A medium-severity vulnerability, CVE-2026-32289, has been identified within the Kyverno project, exposing a potential path to cross-site scripting (XSS) attacks. The core flaw resides in the engine's handling of JavaScript template literals, where context tracking fails across template branches. This failure, combined with improper tracking of brace depth for template actions, can lead to the incorrect or improper escaping of content. The result is that actions within JS template literals may not be sanitized as intended, creating a direct injection risk.

The vulnerability is confirmed to affect multiple active branches of the Kyverno codebase, including the primary `main` branch as well as the `release-1.16` and `release-1.17` release lines. The issue is documented under GitHub's code scanning alert ID 2340, linking directly to the security advisory. This is not a theoretical flaw but a concrete implementation bug that could allow malicious input to bypass expected security controls, turning a trusted templating feature into a potential attack vector.

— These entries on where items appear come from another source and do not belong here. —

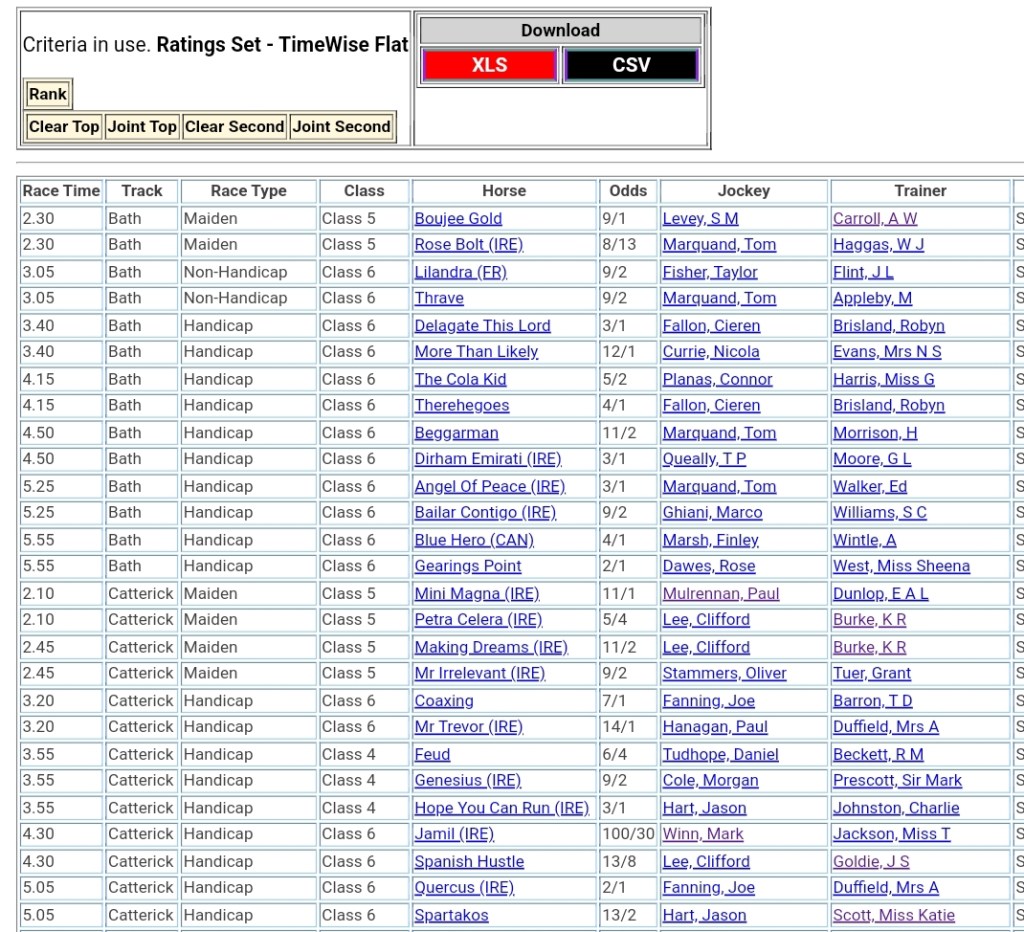Open horse Boujee Gold's page

point(458,219)
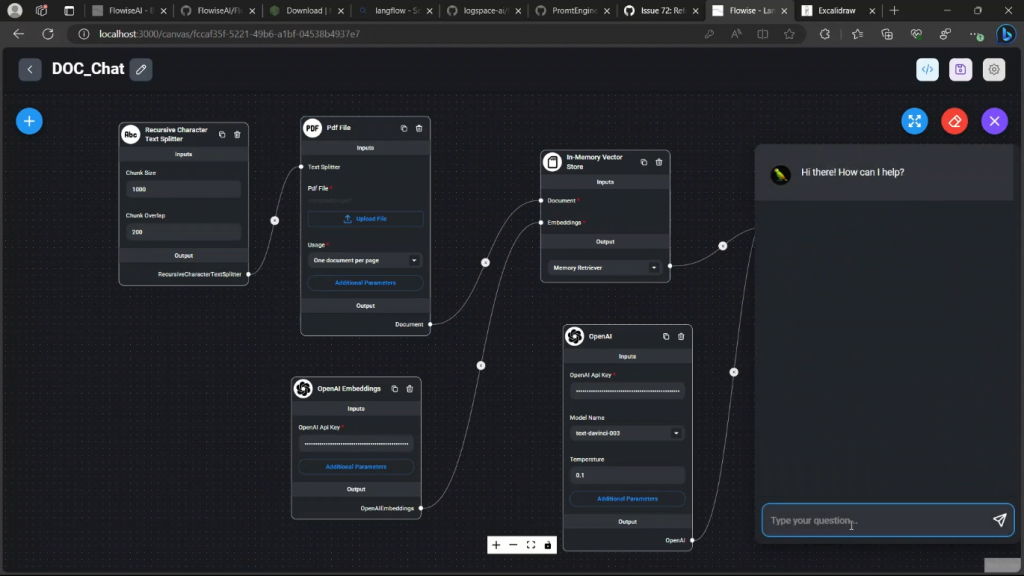1024x576 pixels.
Task: Open the Usage dropdown in Pdf File
Action: pyautogui.click(x=365, y=260)

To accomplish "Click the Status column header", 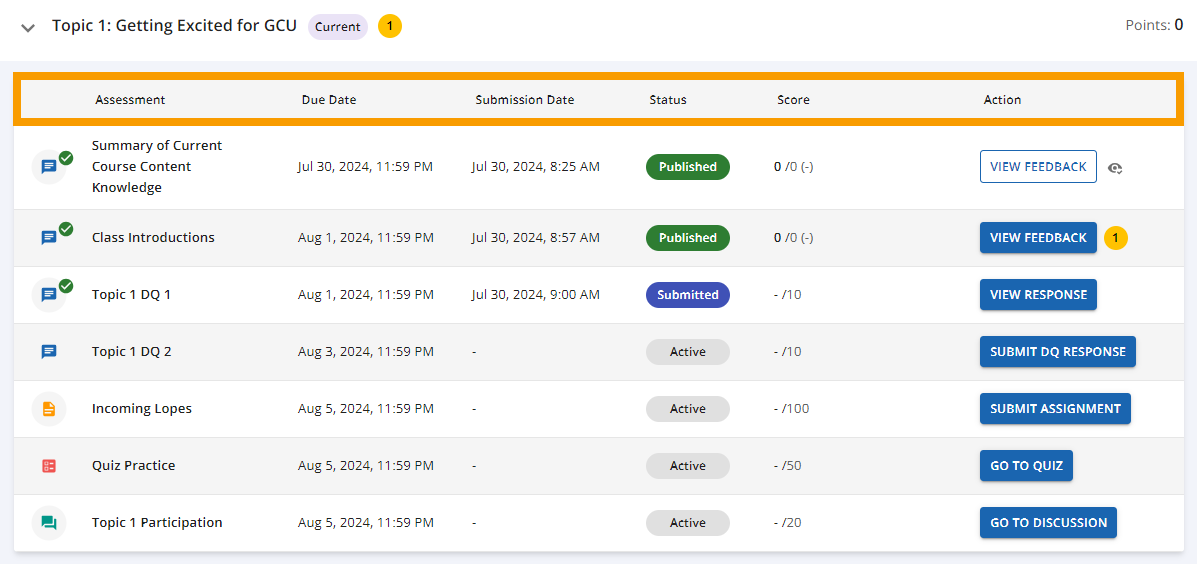I will click(x=668, y=99).
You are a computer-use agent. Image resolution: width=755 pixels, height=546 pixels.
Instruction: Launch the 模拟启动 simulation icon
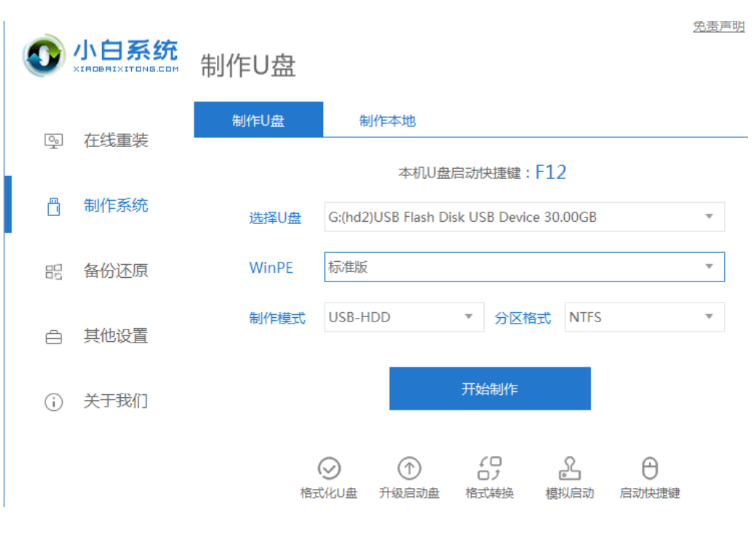click(569, 468)
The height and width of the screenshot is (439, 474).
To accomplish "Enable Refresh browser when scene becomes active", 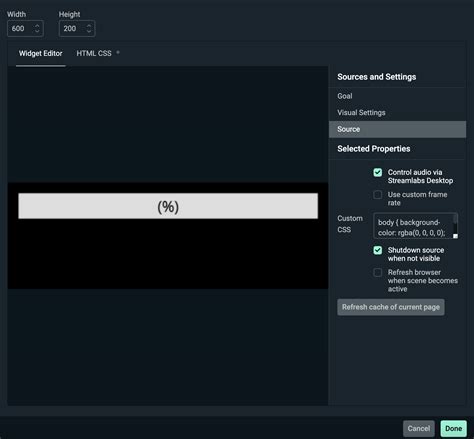I will pyautogui.click(x=378, y=272).
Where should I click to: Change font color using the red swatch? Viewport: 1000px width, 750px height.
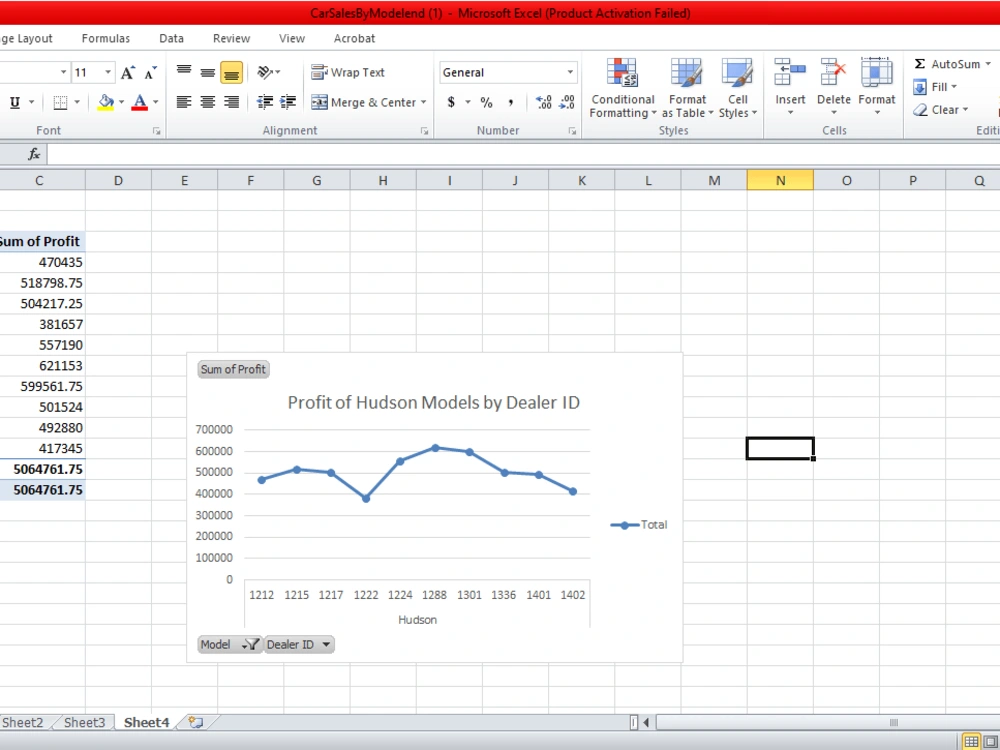point(141,102)
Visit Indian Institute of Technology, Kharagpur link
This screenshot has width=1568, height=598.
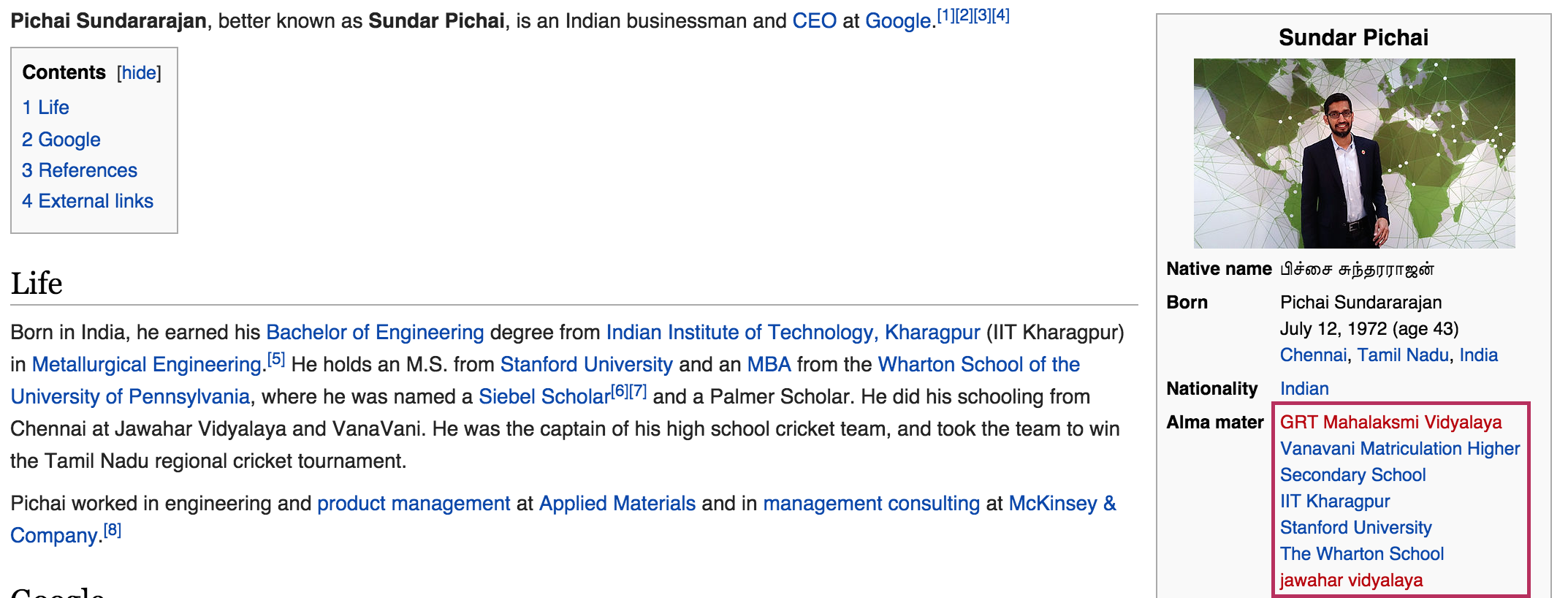click(793, 333)
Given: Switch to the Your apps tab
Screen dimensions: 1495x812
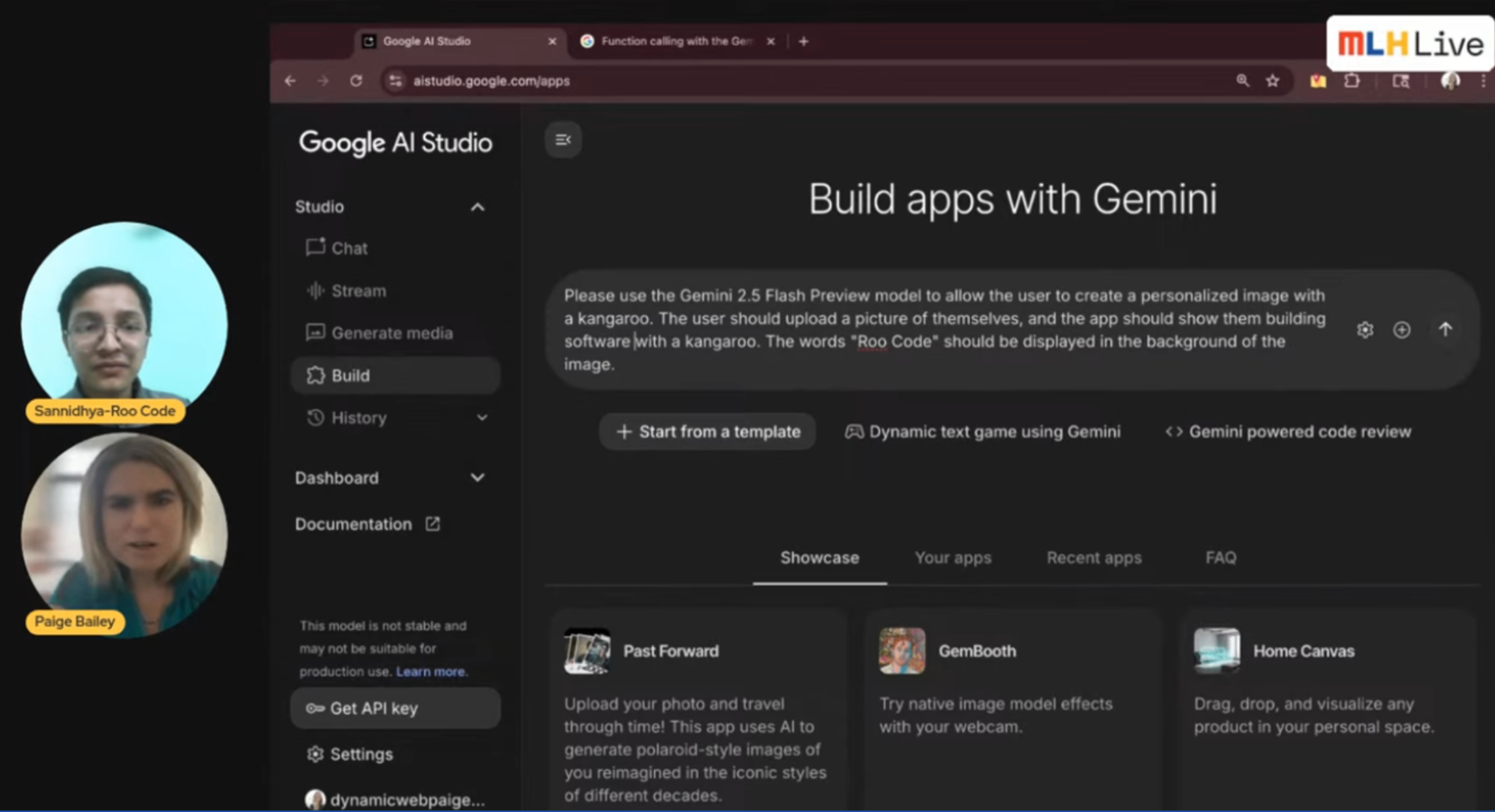Looking at the screenshot, I should click(953, 558).
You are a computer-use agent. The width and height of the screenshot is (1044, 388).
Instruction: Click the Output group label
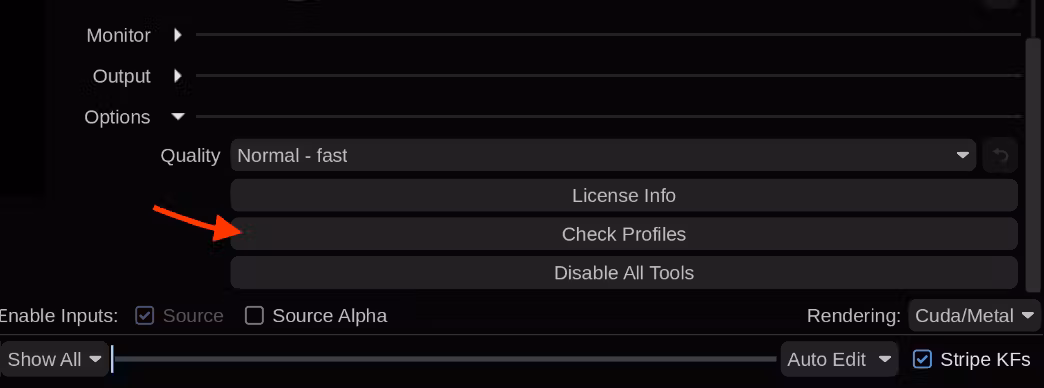[x=122, y=77]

The presence of this vulnerability in core release branches signals a systemic code safety issue that requires immediate patching for all deployments. For organizations using Kyverno for Kubernetes policy management, the risk extends to any environment where policies utilizing these template literals are applied. The exposure underscores the persistent challenge of secure context tracking in complex templating systems and places pressure on maintainers and downstream users to validate their deployments against this specific CVE.